For working airline, Part 135, and business aviation pilots, the regulatory friction embedded in this situation has direct operational relevance. The proposal to expand cross-country minimums to 900 hours reflects a legitimate safety argument — more experienced pilots produce better outcomes in complex airspace and adverse conditions — but it also lengthens the already formidable time-to-ATP timeline for pilots entering through non-traditional pathways. eVTOL operators exploring career pipeline agreements with training academies or airline partners will need to structure route networks and scheduling deliberately if they intend to generate qualifying cross-country time for their pilots, which in many urban-centric business models is architecturally difficult.

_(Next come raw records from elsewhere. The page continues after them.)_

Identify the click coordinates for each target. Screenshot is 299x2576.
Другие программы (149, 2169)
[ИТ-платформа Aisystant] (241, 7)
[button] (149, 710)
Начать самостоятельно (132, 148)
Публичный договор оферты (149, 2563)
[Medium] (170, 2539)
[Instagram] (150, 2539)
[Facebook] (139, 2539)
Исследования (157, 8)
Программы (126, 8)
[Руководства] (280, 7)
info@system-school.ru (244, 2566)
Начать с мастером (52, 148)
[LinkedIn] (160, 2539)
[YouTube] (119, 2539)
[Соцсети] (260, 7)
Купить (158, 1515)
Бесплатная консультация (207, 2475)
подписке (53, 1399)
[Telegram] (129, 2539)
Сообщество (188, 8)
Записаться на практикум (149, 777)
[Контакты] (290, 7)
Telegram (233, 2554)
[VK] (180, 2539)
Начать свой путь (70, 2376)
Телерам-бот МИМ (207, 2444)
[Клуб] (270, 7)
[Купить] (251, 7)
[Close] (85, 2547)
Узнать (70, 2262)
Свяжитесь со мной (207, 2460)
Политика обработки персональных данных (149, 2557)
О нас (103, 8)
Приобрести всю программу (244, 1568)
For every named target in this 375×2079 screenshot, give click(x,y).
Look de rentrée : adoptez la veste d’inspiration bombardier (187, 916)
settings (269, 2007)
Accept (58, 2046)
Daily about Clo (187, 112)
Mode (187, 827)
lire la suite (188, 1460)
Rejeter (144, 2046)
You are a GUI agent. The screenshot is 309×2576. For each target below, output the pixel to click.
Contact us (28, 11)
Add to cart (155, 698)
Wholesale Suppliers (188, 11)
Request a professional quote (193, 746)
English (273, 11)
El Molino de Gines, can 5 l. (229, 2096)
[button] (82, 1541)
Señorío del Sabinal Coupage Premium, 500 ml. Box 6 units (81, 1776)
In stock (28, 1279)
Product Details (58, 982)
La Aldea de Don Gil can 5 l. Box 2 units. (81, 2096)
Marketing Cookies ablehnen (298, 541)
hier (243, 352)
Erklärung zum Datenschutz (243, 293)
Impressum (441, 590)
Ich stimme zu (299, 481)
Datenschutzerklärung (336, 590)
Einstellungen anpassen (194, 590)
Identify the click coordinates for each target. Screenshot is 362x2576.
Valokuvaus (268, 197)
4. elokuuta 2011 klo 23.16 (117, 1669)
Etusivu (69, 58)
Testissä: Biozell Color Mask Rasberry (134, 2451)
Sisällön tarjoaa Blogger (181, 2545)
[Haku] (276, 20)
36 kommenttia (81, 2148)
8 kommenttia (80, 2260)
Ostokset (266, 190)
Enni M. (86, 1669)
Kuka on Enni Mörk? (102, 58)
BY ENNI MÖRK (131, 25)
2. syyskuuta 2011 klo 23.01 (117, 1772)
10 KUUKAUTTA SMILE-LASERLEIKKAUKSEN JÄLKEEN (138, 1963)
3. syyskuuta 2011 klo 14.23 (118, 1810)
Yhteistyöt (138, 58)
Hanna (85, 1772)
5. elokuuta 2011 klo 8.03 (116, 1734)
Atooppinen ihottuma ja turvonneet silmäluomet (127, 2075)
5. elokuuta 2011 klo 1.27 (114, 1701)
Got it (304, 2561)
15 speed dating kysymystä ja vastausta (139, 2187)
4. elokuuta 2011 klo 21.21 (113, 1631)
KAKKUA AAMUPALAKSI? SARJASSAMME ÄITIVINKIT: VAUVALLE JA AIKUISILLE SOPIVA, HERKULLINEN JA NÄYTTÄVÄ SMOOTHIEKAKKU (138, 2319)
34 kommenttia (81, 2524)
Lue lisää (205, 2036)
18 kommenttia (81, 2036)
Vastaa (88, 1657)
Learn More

Single-pilot operations, sometimes proposed as a near-term mitigation for both the shortage and operating economics, face sustained regulatory and safety headwinds that make them an unreliable planning assumption for the current decade.

The FAA's eVTOL Integration Pilot Program, with more than 30 proposals unveiled in 2025 under Transportation Secretary Sean Duffy, advances operational integration but does not substantively address the cross-country hour accumulation problem. Autonomy timelines sufficient to reduce pilot-per-aircraft ratios remain a 2030s proposition at best, leaving the industry in a structurally uncomfortable middle period where new demand is being created faster than the existing training ecosystem can absorb it, and where the hour-building value of eVTOL employment falls short of what pilots need to advance through the certificate pathway toward higher-paying, higher-complexity flying careers. The broader implication for commercial and business aviation operators is that the pilot supply constraints they face today are unlikely to be materially relieved by AAM expansion in the near term — and may, in fact, be modestly worsened by it before structural training reforms or regulatory adaptations begin to close the gap.